§ **WHAT TO WORK ON**
Please write out every line of the rows below again, requests included, raising each coordinate in the answers by 45 and leaving the pictures out.

Rows from a data collection

+---+

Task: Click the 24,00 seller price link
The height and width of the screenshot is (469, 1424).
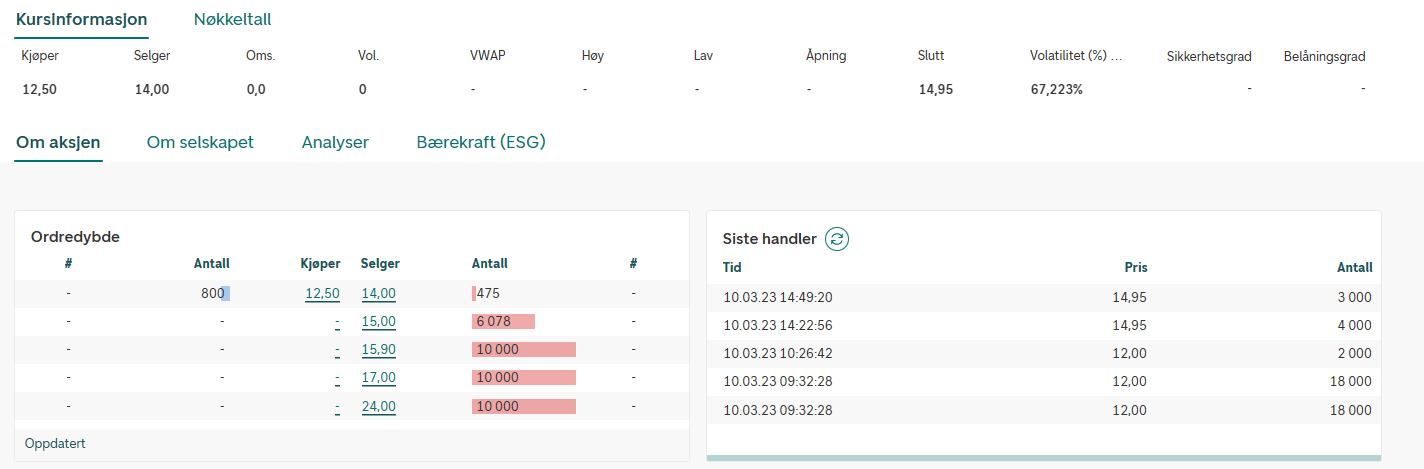Action: tap(379, 406)
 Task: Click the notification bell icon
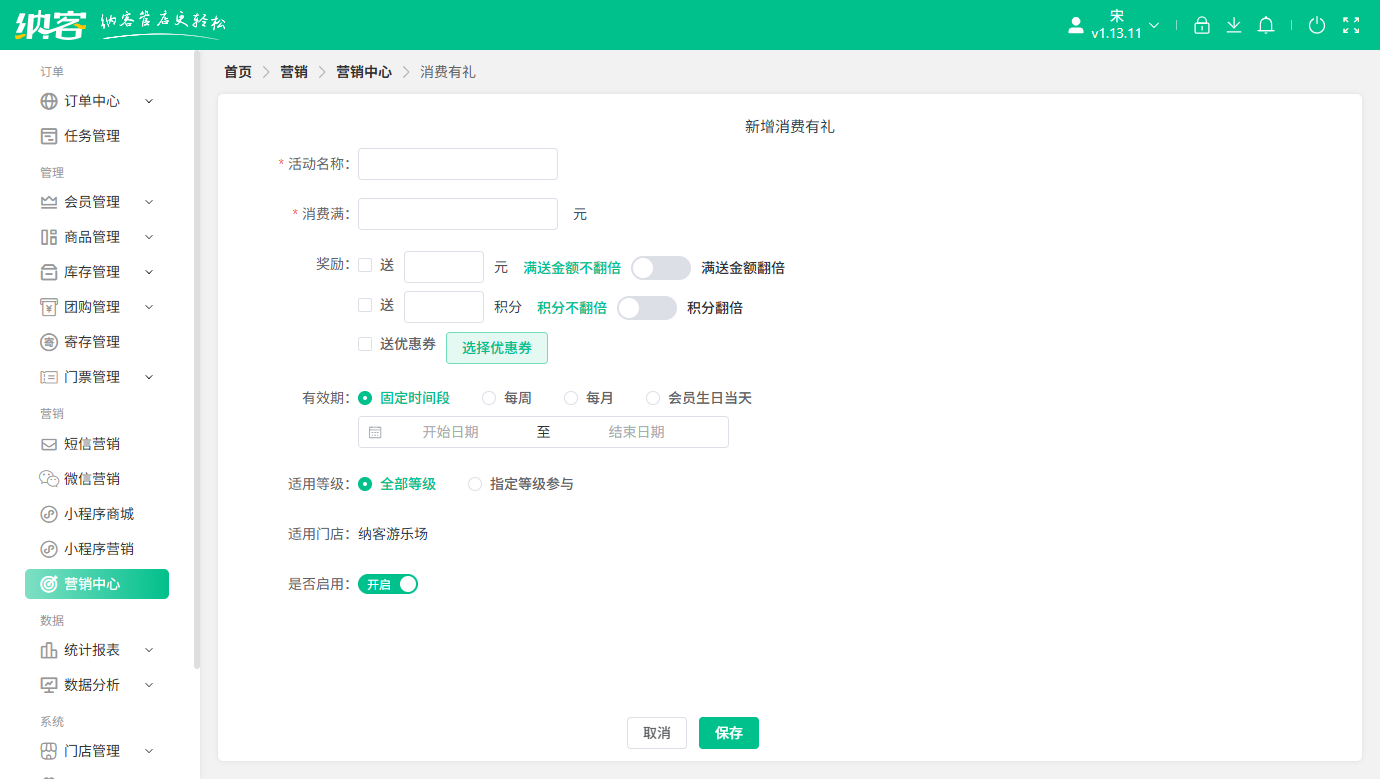1265,24
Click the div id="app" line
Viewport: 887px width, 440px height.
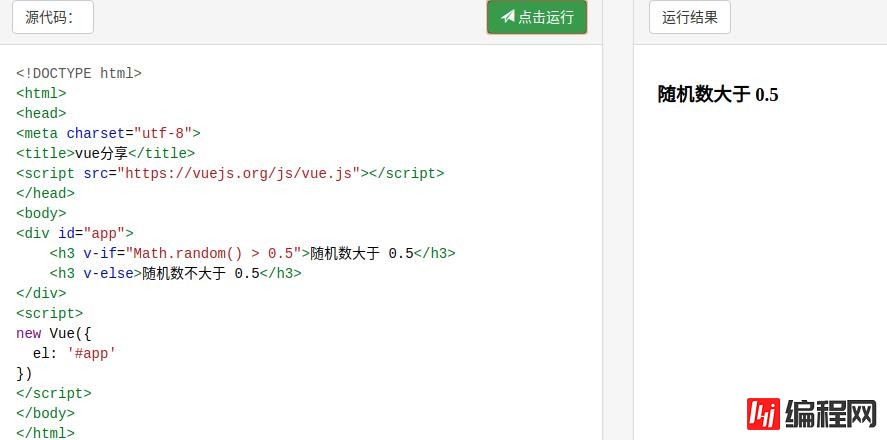pos(74,233)
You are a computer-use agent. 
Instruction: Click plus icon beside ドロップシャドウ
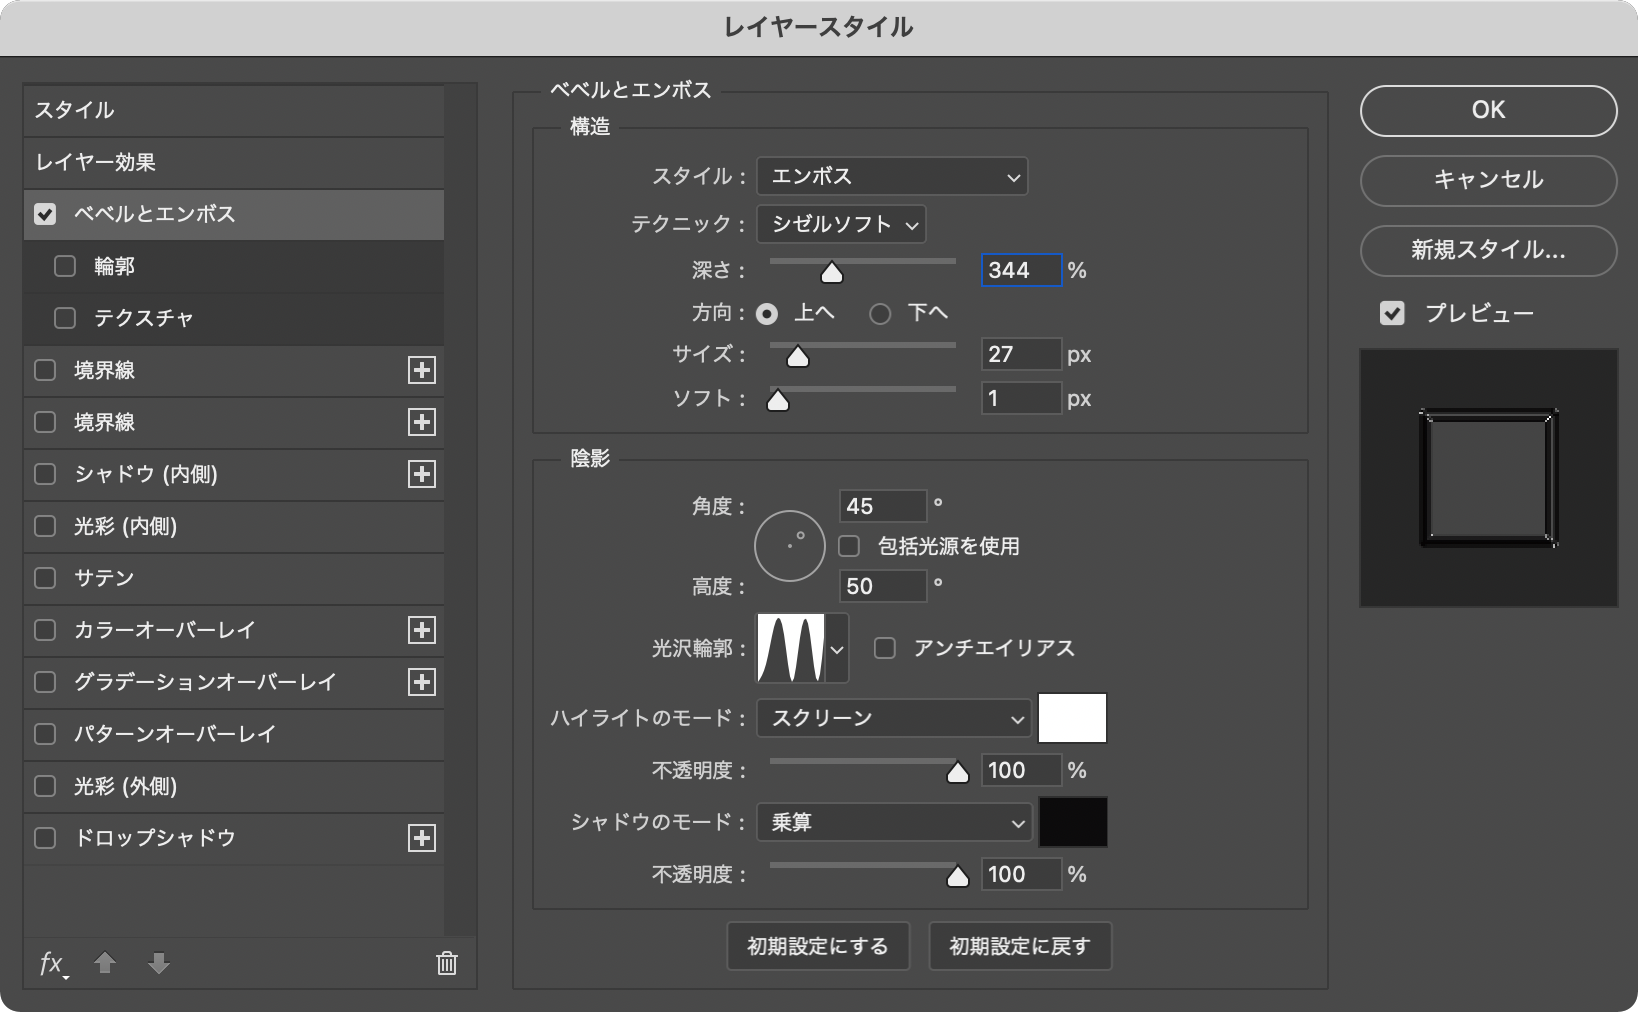[422, 838]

+---+

§ **RESULT BELOW**
Task: Click the 24,00 seller price link
The height and width of the screenshot is (469, 1424).
Action: tap(424, 451)
 Task: Click the notification bell icon
1310,69
Click the div id="app" line
Viewport: 887px width, 440px height.
pos(119,278)
You are a computer-use agent. 
Instruction: Click plus icon beside ドロップシャドウ
[467, 883]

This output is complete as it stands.